• Problem requirements: The word "Firefox" marks the lines to find; copy every such line from the data below.

*** Opening Material provided ***

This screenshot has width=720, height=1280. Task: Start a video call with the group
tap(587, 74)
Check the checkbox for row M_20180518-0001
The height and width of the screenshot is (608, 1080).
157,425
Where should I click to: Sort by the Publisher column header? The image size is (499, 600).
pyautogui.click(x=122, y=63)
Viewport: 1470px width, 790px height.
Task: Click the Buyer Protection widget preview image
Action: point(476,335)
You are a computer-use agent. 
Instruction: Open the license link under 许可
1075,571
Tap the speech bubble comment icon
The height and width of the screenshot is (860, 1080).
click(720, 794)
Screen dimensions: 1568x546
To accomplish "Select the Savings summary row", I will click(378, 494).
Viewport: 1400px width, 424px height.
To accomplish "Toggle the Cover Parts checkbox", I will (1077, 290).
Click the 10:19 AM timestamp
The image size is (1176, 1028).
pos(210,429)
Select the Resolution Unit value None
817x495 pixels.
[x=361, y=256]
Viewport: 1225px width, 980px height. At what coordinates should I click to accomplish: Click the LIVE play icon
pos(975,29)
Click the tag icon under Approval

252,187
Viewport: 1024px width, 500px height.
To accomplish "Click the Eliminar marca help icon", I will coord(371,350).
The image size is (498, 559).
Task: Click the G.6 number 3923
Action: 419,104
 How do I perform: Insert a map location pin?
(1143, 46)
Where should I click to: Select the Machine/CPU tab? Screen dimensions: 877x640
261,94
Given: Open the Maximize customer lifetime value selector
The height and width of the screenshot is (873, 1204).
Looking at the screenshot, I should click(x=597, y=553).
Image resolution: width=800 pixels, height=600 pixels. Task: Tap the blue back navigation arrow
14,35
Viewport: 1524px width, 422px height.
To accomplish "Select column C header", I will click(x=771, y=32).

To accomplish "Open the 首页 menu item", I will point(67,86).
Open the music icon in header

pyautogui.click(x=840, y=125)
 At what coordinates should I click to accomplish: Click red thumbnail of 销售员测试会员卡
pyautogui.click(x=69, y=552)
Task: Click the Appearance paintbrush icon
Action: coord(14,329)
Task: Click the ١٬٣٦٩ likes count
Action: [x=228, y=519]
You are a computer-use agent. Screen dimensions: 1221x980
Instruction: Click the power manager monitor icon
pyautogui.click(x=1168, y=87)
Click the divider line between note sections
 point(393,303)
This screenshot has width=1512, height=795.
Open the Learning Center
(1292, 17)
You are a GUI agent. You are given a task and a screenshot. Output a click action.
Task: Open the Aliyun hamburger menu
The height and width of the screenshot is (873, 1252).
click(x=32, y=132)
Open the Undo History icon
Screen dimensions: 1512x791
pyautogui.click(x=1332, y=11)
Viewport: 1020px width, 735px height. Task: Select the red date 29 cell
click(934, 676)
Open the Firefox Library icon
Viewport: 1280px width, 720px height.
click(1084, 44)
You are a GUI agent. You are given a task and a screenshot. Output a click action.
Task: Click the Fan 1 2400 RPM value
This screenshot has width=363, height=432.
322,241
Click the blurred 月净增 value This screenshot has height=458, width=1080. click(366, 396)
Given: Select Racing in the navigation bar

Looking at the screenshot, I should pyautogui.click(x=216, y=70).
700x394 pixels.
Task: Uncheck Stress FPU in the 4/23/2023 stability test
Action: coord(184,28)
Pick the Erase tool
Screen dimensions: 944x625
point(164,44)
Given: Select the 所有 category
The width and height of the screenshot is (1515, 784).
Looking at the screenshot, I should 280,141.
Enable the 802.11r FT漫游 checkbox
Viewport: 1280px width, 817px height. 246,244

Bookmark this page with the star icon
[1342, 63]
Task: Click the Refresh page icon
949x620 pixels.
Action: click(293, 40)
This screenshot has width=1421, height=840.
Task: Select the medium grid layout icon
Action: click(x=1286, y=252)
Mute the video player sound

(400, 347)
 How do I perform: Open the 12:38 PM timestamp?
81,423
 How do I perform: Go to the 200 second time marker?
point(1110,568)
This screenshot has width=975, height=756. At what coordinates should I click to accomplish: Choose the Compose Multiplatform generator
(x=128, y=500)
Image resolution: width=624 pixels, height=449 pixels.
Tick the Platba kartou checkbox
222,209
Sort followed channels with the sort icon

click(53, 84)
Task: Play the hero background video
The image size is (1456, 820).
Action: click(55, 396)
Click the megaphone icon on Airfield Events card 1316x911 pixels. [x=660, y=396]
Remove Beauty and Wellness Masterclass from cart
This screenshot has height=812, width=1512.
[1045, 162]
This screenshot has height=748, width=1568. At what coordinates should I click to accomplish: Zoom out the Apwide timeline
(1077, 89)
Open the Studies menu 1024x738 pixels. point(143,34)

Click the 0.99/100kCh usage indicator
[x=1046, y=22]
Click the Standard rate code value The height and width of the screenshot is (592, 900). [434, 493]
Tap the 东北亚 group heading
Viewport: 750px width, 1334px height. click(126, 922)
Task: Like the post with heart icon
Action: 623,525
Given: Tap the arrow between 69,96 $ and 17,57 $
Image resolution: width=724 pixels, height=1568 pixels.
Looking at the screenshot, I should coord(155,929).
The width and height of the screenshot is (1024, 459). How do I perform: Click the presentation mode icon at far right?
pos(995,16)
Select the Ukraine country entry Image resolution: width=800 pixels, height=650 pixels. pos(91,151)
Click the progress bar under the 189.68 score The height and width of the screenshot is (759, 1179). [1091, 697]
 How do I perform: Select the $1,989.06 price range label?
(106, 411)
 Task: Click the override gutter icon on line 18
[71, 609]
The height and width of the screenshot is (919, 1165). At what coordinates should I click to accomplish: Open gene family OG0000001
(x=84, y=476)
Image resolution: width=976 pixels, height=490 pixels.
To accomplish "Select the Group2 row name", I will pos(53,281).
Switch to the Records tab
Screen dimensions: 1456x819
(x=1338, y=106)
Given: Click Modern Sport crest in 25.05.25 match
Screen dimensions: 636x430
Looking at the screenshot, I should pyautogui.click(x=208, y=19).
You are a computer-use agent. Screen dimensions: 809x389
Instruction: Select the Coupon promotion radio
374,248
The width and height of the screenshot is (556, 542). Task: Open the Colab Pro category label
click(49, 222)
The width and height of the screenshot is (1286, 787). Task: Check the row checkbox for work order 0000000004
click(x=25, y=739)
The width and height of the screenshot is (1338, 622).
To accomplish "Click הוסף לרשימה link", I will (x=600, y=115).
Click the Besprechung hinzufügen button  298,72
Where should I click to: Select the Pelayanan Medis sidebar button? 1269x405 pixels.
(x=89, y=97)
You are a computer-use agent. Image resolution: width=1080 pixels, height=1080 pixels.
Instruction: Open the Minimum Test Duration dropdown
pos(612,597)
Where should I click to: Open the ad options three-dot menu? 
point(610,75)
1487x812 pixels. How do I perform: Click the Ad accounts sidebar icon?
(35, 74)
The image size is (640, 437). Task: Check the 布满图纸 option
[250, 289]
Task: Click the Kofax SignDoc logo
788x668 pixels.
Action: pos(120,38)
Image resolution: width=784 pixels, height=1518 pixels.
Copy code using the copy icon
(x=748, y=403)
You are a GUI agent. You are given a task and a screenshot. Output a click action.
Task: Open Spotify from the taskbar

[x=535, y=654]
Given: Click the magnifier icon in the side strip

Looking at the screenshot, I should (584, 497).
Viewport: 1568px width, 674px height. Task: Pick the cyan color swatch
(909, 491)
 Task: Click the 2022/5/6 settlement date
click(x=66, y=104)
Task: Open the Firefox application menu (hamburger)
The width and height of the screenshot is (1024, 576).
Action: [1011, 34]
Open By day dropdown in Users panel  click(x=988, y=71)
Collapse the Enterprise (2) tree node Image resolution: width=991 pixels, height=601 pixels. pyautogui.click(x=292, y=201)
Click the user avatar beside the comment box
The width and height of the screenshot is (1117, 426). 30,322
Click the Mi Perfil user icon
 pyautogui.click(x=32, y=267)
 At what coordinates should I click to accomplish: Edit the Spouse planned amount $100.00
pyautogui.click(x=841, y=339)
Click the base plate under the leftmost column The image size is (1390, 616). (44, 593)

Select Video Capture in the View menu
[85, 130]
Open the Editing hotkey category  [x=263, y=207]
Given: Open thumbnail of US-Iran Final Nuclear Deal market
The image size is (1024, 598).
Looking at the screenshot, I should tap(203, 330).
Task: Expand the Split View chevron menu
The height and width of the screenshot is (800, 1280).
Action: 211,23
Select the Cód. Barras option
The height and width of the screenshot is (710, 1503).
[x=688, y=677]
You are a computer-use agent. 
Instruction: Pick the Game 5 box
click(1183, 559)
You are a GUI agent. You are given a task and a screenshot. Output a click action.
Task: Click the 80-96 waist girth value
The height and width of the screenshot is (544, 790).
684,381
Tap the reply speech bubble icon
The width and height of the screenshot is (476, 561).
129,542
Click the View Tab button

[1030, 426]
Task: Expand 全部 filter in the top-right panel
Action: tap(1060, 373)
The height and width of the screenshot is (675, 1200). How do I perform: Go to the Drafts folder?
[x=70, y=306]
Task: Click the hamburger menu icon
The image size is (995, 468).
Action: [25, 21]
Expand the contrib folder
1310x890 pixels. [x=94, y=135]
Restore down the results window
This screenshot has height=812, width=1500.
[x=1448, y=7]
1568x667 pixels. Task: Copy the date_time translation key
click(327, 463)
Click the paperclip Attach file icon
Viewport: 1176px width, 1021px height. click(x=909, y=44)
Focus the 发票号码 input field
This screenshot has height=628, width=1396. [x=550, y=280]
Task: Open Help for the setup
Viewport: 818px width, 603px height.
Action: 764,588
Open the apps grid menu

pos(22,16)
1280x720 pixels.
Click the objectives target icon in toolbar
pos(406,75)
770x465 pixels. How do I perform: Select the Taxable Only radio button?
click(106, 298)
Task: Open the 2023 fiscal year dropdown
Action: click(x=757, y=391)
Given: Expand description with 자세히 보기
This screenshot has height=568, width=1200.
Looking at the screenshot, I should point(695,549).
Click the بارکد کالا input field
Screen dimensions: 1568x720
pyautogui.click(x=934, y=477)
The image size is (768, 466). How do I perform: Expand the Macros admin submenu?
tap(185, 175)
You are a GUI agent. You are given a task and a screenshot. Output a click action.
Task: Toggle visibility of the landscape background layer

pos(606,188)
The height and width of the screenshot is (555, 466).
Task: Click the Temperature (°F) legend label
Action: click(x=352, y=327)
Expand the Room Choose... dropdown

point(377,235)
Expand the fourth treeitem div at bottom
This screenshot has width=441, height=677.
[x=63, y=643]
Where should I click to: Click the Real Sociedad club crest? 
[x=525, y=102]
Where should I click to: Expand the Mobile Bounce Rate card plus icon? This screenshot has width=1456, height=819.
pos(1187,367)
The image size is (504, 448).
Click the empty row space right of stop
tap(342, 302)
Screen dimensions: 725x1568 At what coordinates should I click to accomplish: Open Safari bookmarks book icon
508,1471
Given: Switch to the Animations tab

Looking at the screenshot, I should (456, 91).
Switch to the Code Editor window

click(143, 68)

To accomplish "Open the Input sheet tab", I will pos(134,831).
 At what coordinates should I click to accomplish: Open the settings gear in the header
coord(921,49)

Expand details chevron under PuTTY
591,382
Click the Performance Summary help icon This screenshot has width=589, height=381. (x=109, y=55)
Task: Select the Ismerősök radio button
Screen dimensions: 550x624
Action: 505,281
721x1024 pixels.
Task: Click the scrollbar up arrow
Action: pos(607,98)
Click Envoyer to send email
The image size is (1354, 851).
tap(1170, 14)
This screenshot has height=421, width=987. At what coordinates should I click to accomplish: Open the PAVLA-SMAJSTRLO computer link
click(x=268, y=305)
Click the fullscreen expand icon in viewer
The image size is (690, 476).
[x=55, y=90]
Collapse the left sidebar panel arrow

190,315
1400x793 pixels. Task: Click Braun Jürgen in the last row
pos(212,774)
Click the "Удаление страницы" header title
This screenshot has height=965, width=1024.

*** Closing Material provided ***

• Result of this exercise:
Open the Firefox Library icon
Task: Open the Firefox application menu (hamburger)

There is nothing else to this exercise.